The XX Factor

India’s Ugly History of Coerced Sterilization

A woman sterilized during this week’s government drive is rushed to the hospital in India.

Stringer India/Reuters

India’s “sterilization drives”—state-sponsored initiatives in which the government pays women to get sterilized—are an attempt to control the country’s population, which is projected to become the world’s largest by 2028. As of Tuesday night in the Indian state of Chhattisgarh, one of India’s poorest, 11 women had died after one such drive. The women had been paid 600 rupees, or around $10.

According to the New York Times, 83 women were operated on by a single surgeon over the course of six hours on Saturday, allowing for an average of less than five minutes per procedure. (It’s not safe to perform more than two to three sterilizations per hour because it takes 20 to 30 minutes just to sterilize and prepare the necessary surgical instruments, according to an expert interviewed by the Times). In the aftermath, 68 of those women were treated for septic shock, which Chhattisgarh health officials attribute to the surgeon’s failure to sterilize his instruments.

These aren’t new problem in India, where over a third of married women rely on sterilization for family planning according to the last National Family Health Survey, conducted in 2006. Family planning in the country has a long and convoluted history, as detailed in reports by the Guttmacher Institute. In 1952, India became the first country to try to control population growth through an official family planning program, beginning with government advocacy of the rhythm method. The policy wasn’t very effective, and in the 1960s the government started introducing both male and female sterilization as options. By 1966, there were official sterilization quotas, and a year later the government started paying individuals to undergo the procedure, according to an article in the Political and Development Review. In the late ’70s, prime minister Indiri Gandhi’s son, Sanjay, launched a family planning program marked by widespread coercion and abuse. Only men with two children or more were supposed to be sterilized, but many who didn’t meet that criterion were nevertheless forced to undergo the procedure. During a two-year span, 8.3 million sterilizations took place, which led to a major anti-vasectomy backlash in the early 1980s. That backlash, combined with new techniques for female sterilization and the establishment of a number of programs focused on “women’s health,” shifted the population control efforts onto women.

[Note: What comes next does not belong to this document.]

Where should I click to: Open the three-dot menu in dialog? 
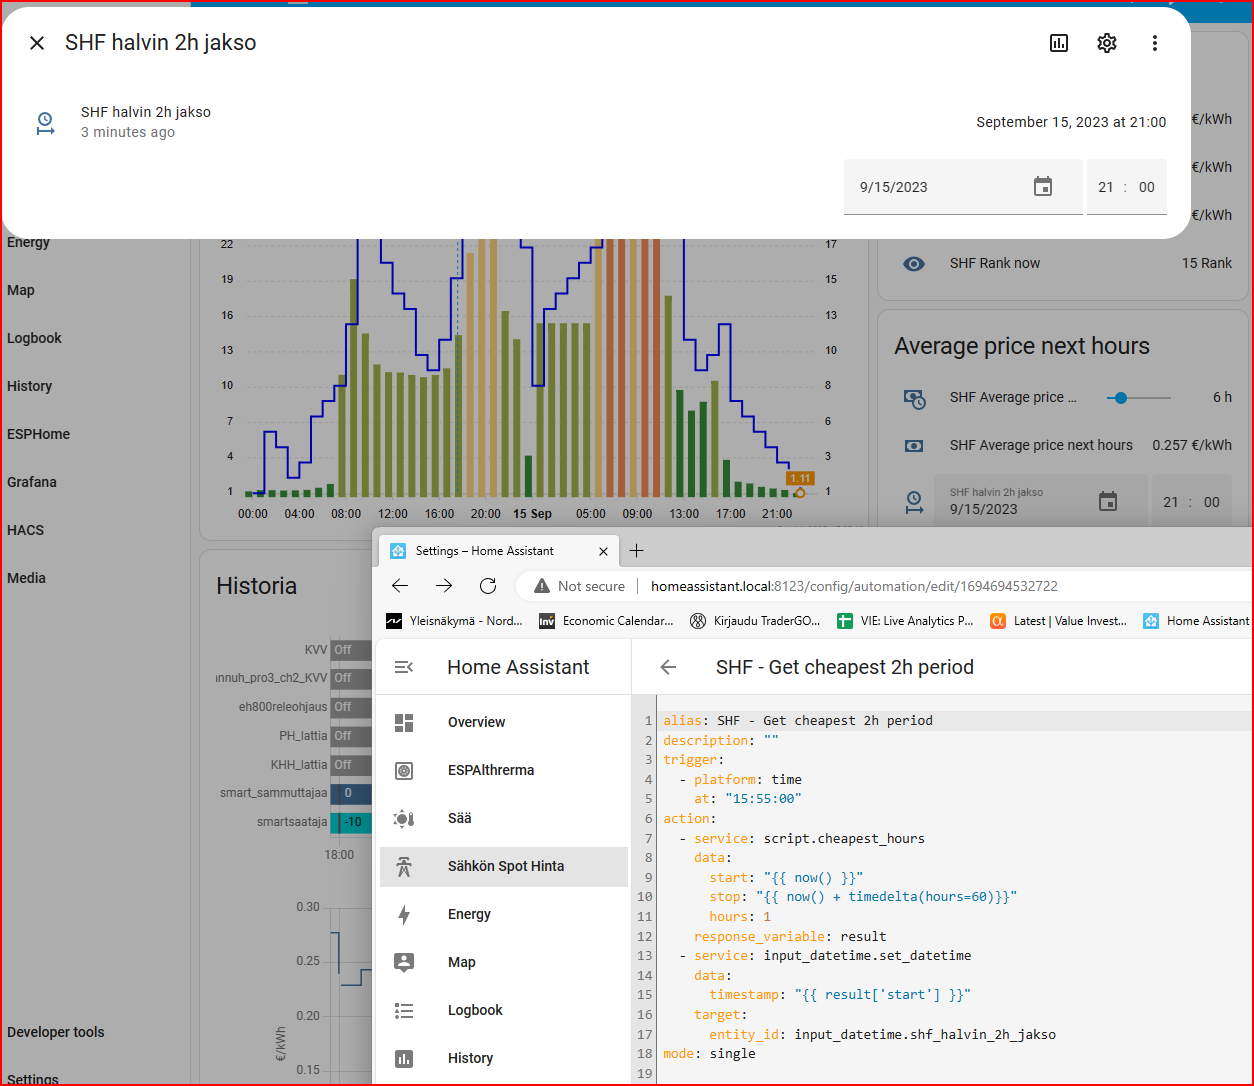pyautogui.click(x=1154, y=43)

India abolished its method-specific quotas on the national level in 1996, replacing them with the so-called Target-Free Approach, which was supposed to eliminate central government-imposed requirements that healthcare workers sterilize a certain number of people per year and instead allow family planning policy to be made on the local level. According to criticism by human rights organizations, though, the policy shift mainly just means that instead of the central government setting sterilization targets, state and local governments do. Human Rights Watch research has found that healthcare workers are routinely threatened with salary reductions or loss of their jobs if they don’t meet their sterilization targets, leading workers to provide women with inadequate information in order to convince them to have the procedure. (For example, some women have irreversible sterilization procedures without ever being told that the measures are permanent.) In some states, governments use incentives like prize raffles to promote sterilization. And Bloomberg reported last year that in many states, sterilizations are crammed into the beginning of the year to reach local targets before the fiscal year ends on March 31, a period sometimes called “sterilization season.”

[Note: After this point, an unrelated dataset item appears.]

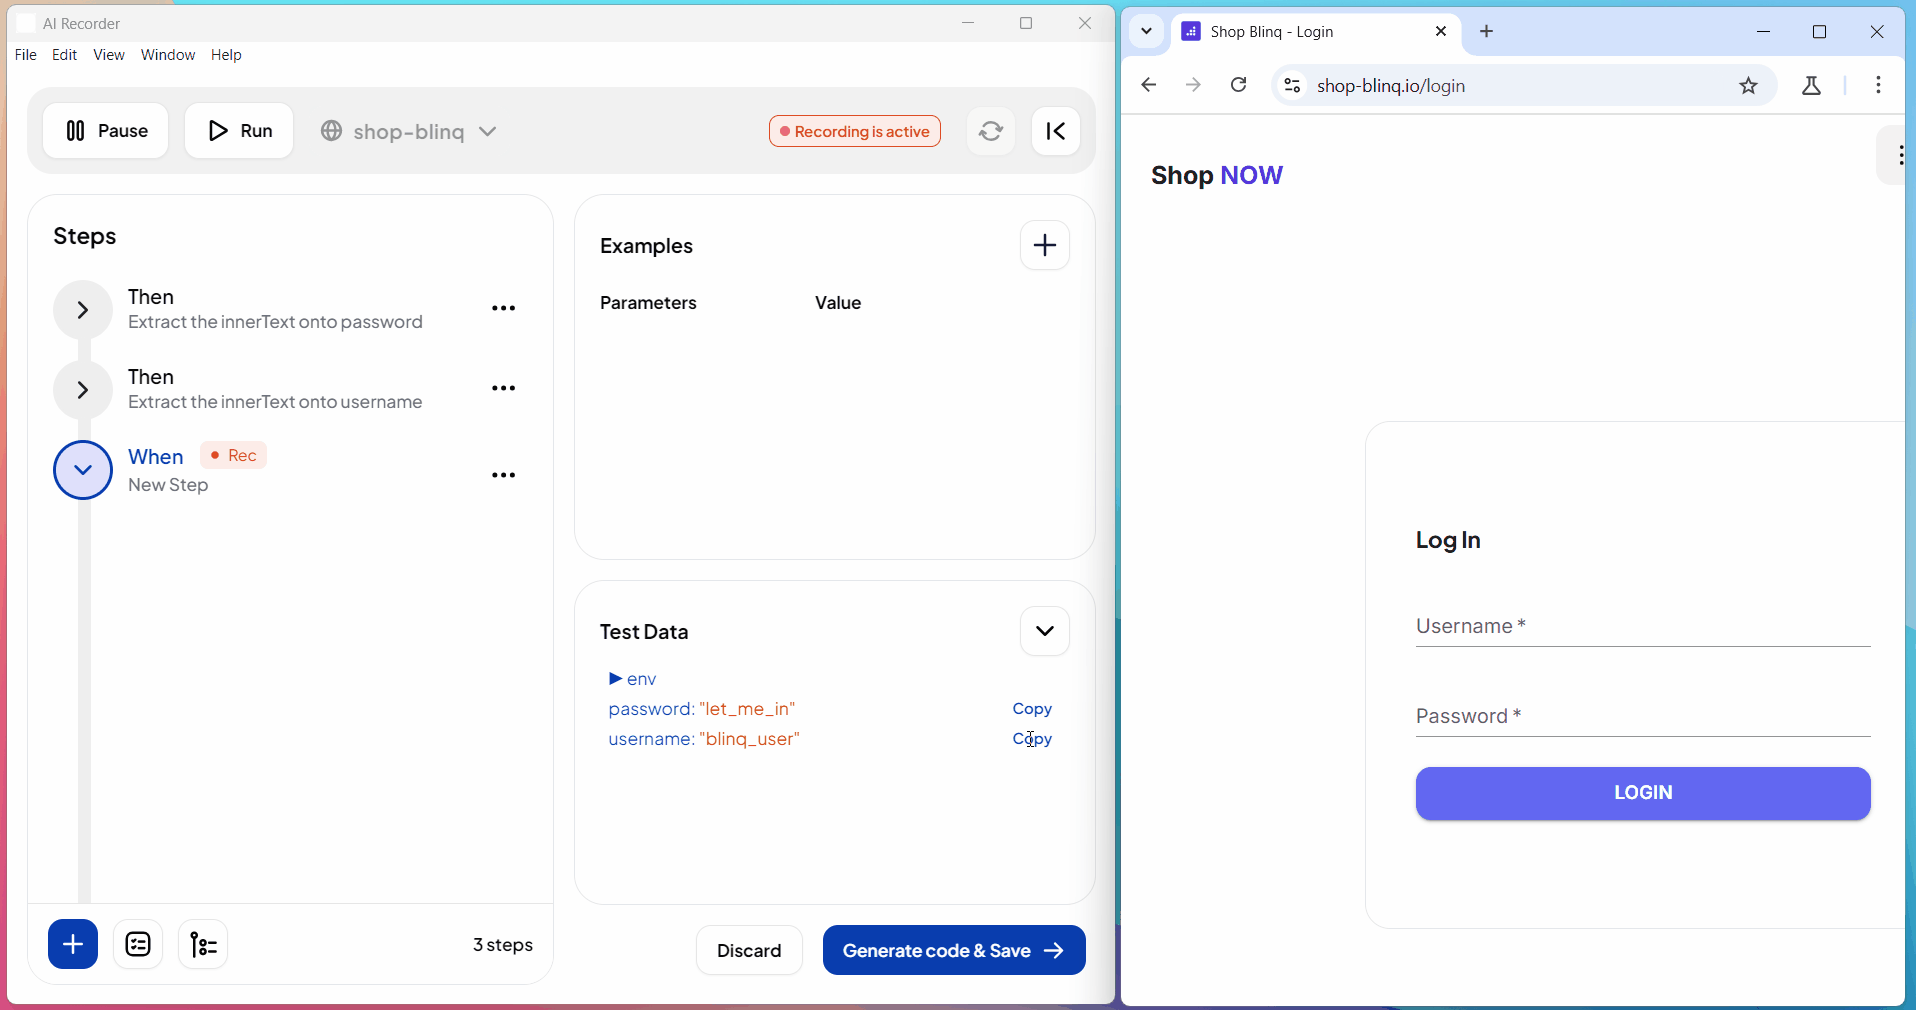Click the blue add step plus button
Image resolution: width=1916 pixels, height=1010 pixels.
pos(73,944)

This sadly probably goes without saying, but: India’s sterilization initiatives are disproportionately pushed upon the relatively powerless rural poor. In 2012, 53 women were sterilized in a single two-hour period in the state of Bihar; the operations took place in a middle school without access to running water or sterilizing equipment. Bihar has the lowest per-capita income in India; as of the 2011 census, it also had the lowest literacy rate. In 2013, the state said it planned to open 13,000 sterilization camps—temporary field hospitals where procedures are performed en masse. And last year in West Bengal, the fifth poorest of India’s 29 states, more than 100 women were dumped unconscious in a field after a mass sterilization gone wrong at a hospital that could not accommodate their numbers. When questioned in parliament, health officials said that in the period from 2009 to 2012, the government paid compensation to families due to 568 sterilization-related deaths.

While sterilization may seem an extreme family planning solution to those in the developed world, where birth control pills and condoms are the most widely used forms of contraception, it is the most popular method in the developing world, and the leading method of family planning worldwide, according to a 2011 UN report. Unfortunately, its abuse is also widespread. In Uzbekistan, for instance, tens of thousands of women, disproportionately poor minorities, are sterilized annually in order to meet quotas set for doctors. In some cases, doctors sterilize women while they are under anesthesia for unrelated surgeries. In Peru, over 300,000 women, mostly poor and illiterate Indians, were sterilized in an effort to control the birth rate in the 1990s.

But lest you think this is only a problem “over there,” reproductive coercion has a long, dark history in the United States as well, where just last year, North Carolina became the first state to approve the payment of reparations to victims of forced sterilization in the 20th century. It was only this fall, too, that California banned forced sterilization in prisons after findings emerged that dozens of women had been sterilized without proper consent in California correctional facilities as recently as 2011.